[Stored records]
--

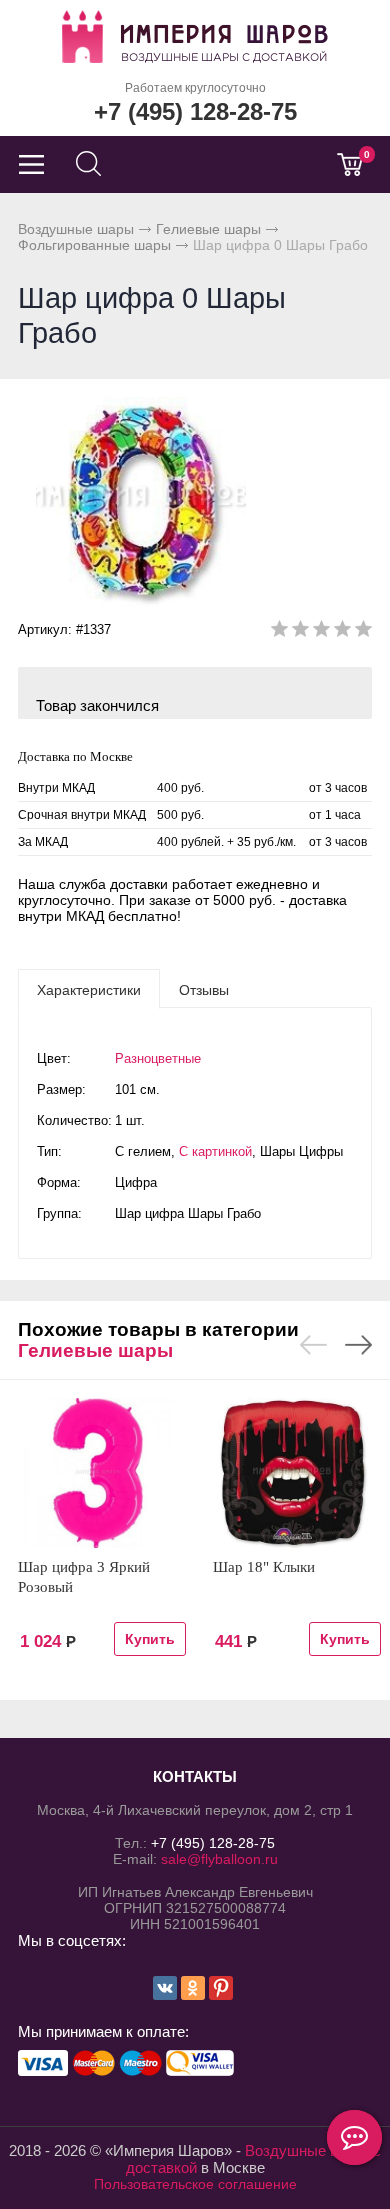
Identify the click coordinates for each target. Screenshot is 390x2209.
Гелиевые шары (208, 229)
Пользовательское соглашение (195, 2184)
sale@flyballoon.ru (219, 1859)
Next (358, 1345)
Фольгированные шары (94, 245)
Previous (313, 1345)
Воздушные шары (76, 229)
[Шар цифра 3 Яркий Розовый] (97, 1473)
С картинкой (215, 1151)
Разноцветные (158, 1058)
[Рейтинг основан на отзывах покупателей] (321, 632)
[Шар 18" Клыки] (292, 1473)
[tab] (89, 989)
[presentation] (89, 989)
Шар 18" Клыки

--

◆ **Exercise requirements**:
Exactly and exclusively, repeat the lines from the line that contains "[Шар цифра 3 Яркий Розовый] (97, 1473)" through the end of the records, both ends included.

◆ **Exercise solution**:
[Шар цифра 3 Яркий Розовый] (97, 1473)
С картинкой (215, 1151)
Разноцветные (158, 1058)
[Рейтинг основан на отзывах покупателей] (321, 632)
[Шар 18" Клыки] (292, 1473)
[tab] (89, 989)
[presentation] (89, 989)
Шар 18" Клыки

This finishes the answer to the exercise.